Döndü, eliyle anladığını bana anlattı. İlerlemeye devam etti, bir yerde mevzi aldı. Atışlar üzerine gelmeye devam ediyordu, görüyordum. Bulunduğu mevziden 10 dakikaya yayılan bir sabır savaşına girdi. Etrafına habire mermi geliyordu. Biz de bu arada havan ve Doçka atışları nedeniyle kafamızı kaldıramıyorduk.
On dakika sonra Mustafa’nın atışı duyuldu. Tek atış!
Mustafa tam 1430 metre mesafede bir evin penceresinin gerisinde mevzi almış DEAŞ’ın keskin nişancısını tek mermide vurmuştu.

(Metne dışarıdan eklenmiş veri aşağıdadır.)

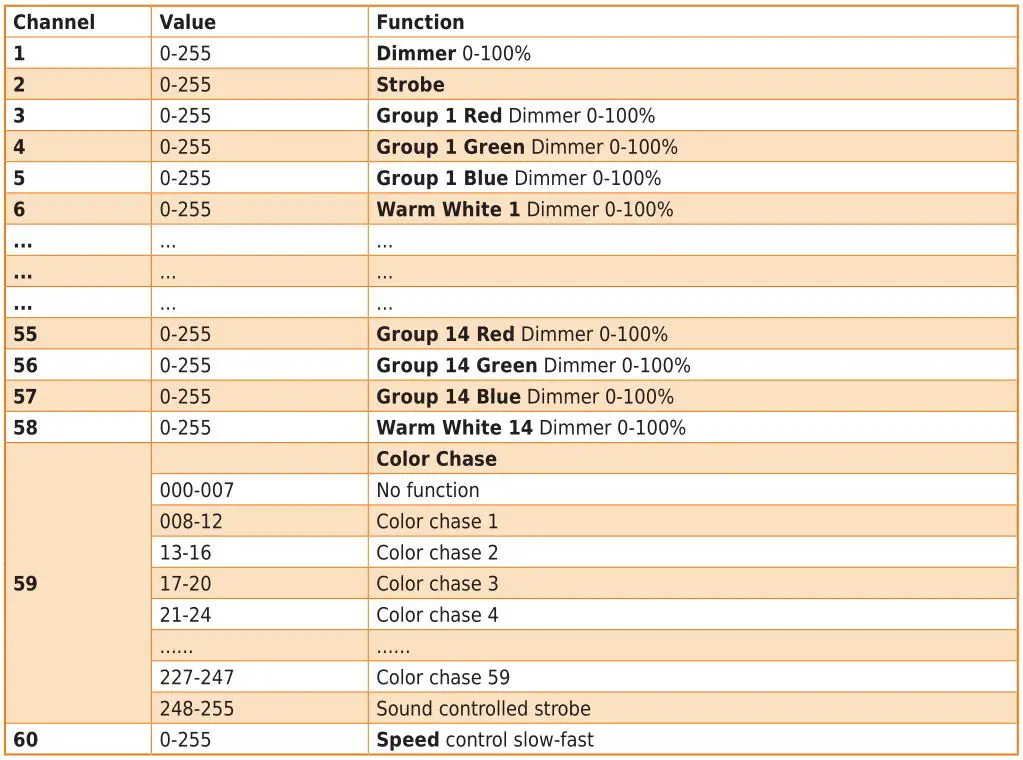1023x760 pixels.
Task: Click the "Group 1 Green" dimmer cell
Action: pyautogui.click(x=526, y=147)
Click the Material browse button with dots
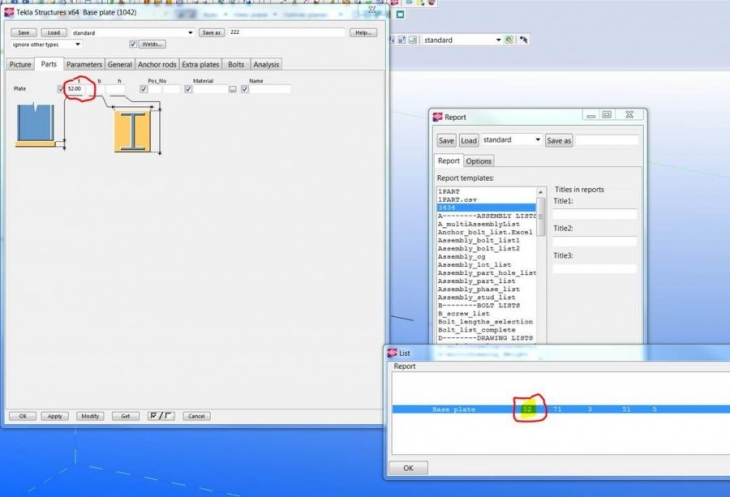The height and width of the screenshot is (497, 730). [x=233, y=89]
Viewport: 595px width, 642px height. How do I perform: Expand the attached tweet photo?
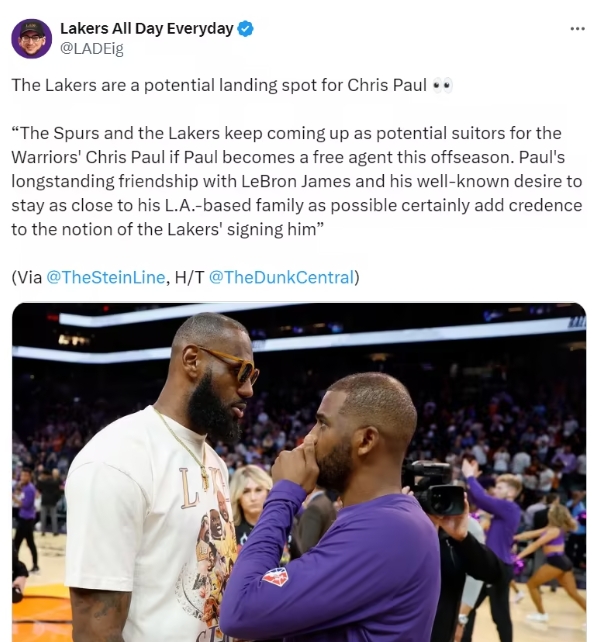pyautogui.click(x=299, y=472)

Bundan birkaç dakika sonra havan atışları azaldı. Mustafa’yı yanıma çağırdım. Gelirken, üzerine tekrar keskin nişancı atışları başladı. Mustafa’ya oradan bağırdım:
“İkinci bir keskin nişancı var. Yerini tespit et Mustafa...”
Mustafa geri döndü. On dakika sonra telsizden ilk hedefin 250 metre doğusundaki başka bir evin içerisinden atış geldiğini ve hedefi tespit ettiğini söyledi.

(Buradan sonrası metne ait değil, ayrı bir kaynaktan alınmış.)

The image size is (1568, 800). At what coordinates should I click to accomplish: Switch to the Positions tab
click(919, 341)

Mustafa yine on-on beş dakika gözetledi, baktı, baktı ve yine tek bir atış yaptı.
Mustafa tekmil verdi. “Tamam komutanım. Onu da hallettik.”

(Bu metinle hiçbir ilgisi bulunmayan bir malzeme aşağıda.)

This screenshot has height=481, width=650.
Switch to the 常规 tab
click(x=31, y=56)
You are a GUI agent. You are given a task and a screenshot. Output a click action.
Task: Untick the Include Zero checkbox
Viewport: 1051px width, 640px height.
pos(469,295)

Bir süre sonra bölgeye gelen bütün atışlar kesildi ve ÖSO unsurları köye girerek özgürleştirdiler.
Yazar notu
Düşmanını önce ruhunda yenmelisin. Düşman mutlaka hisseder bunu. Sana karşı savaşma isteğini ilk önce burada kırarsın. Bunun yani düşmanı ruhunda yenmenin olmazsa olmaz bir şartı vardır. Ruhunda düşmandan önce kendini yenmelisin. “Ölümü yenmelisin.” Ölümü ruhunda yenmeden ölümün üstüne gidemezsin. Sonra mücadele, savaş ya da çatışma başlar. Ölürsün ya da öldürürsün, ama mutlaka kazanırsın. Ve bu fiziki çatışmanın sonunda şu olur.
Düşmanın sana karşı savaşma azmi ve iradesi kırılır. İşte nihai zaferi burada kazanırsın.
GERÇEK ZAFER: Düşmanın sana karşı savaşma azmi ve iradesini kırmanda gizlidir.
Bu gerçek hikâye, tam tamına Mehmetçiklerin yaptığı ve kazandığı ruh savaşının adıdır. Ele geçen DEAŞ militanları örgüt içinde sert tartışmaların çıktığını anlatmışlardır: “Türk askerine bulaşmakla çok büyük hata yaptık!”